Bailey takes us back to Bradbury’s seminal time-travel tale ‘A Sound of Thunder’. Quite literally, as the couple taking a holiday back in time to the Cretaceous are in effect in a sequel, as the impact of the protagonist in that earlier story, Eckels, is referenced. Bailey also uses the phrase ‘a sound of thunder’ in the narrative.
It is made clear from the start that due to the nature of the visit, no butterfly-wings are going to take place, and the travellers have a much more advanced technology at hand – no being constrained to walking on a specific path floating above the land, and with a technology that can spot danger and yanks the travellers back to their own time and safety before a T. Rex can say Raaaaaargh. (A missed opportunity though is Bailey not referencing the change of political landscape, or indeed, English language at the end of Bradbury’s story).
The story focuses, as the title suggests, on the relationships of the characters. A husband and wife are taking the trip to try and save their marriage, with Gwyneth, the main character having a palpable sense of malaise and ennui about her. It’s steamy out there in the Cretaceous, and there is a handskome tour guide, and another married couple. An a Big Fuck Off T. Rex to highlight the tensions.

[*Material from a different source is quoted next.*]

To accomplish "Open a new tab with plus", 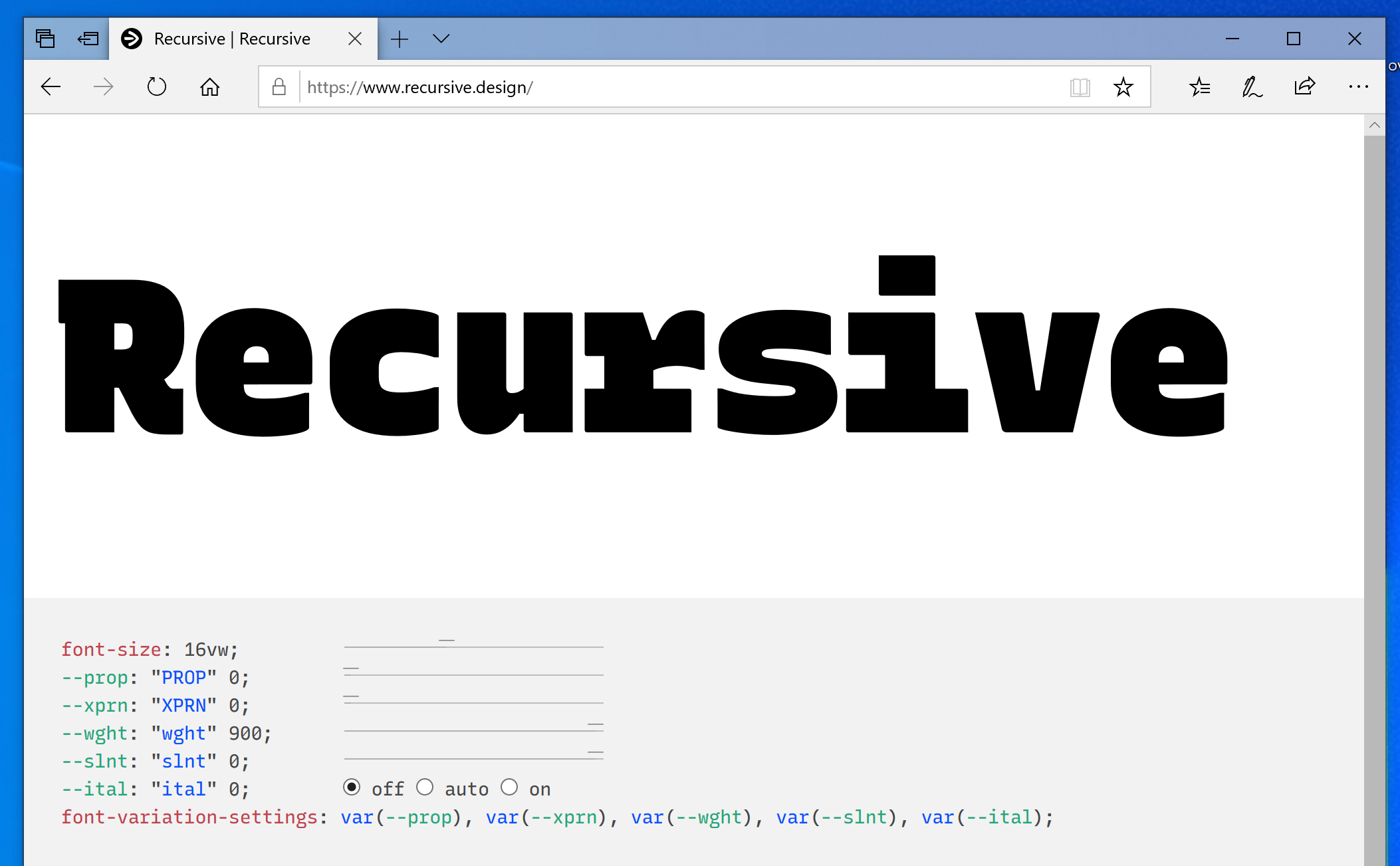I will (400, 39).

More happens than in a whole batch of Steven Utley’s ‘Silurian Tales’ sequence, which is good. However, a quick google to found me reading a treatise on the Ray Bradbury story, and pulled out of that story is the paragraph describing the entrance of the T. Rex in that story, and I still remember reading that first 40 years ago as a spotty 13-year old in school, who was finding the set text book in English ‘The Stars and Under’, an SF anthology, far more to my liking than the usual Bronte, Shakespeare and Chaucer.